## DATA FOR THIS TASK
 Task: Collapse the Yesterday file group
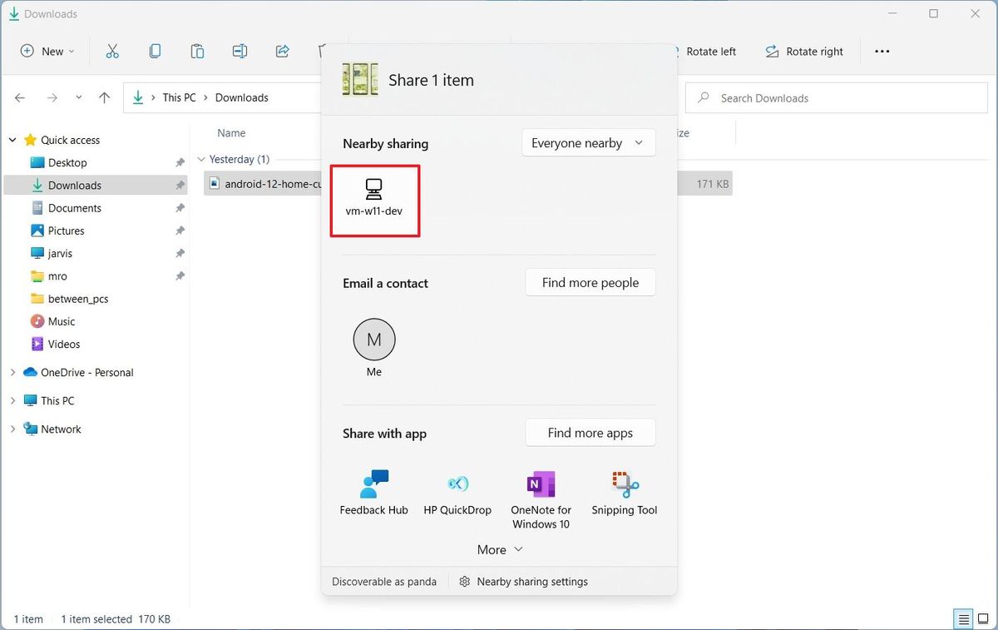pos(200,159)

* * *

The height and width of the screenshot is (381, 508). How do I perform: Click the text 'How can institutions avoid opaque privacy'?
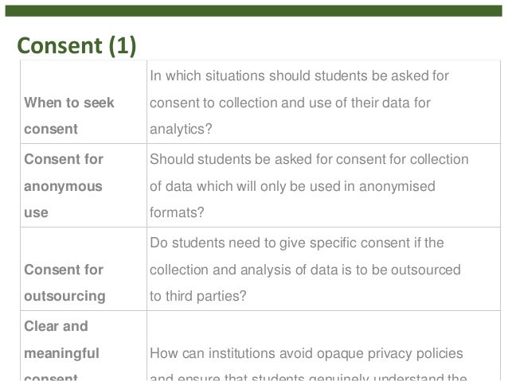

==

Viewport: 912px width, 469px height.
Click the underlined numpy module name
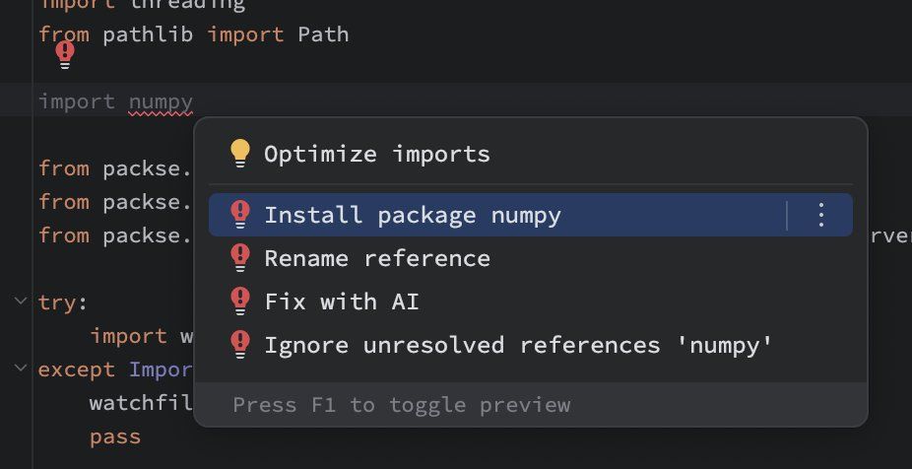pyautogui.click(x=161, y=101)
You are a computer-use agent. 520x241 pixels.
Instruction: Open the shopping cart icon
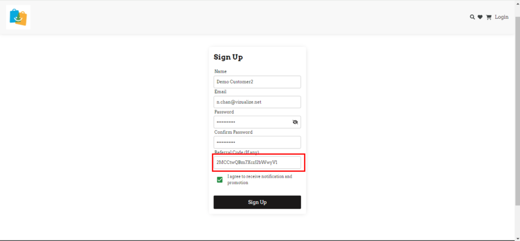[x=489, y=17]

## ASSIGNMENT
Check the lines above and copy each one that includes "height".

## EXERCISE SOLUTION
The height and width of the screenshot is (381, 508). How do I perform: Click the text 'How can institutions avoid opaque privacy'?
Viewport: 912px width, 469px height.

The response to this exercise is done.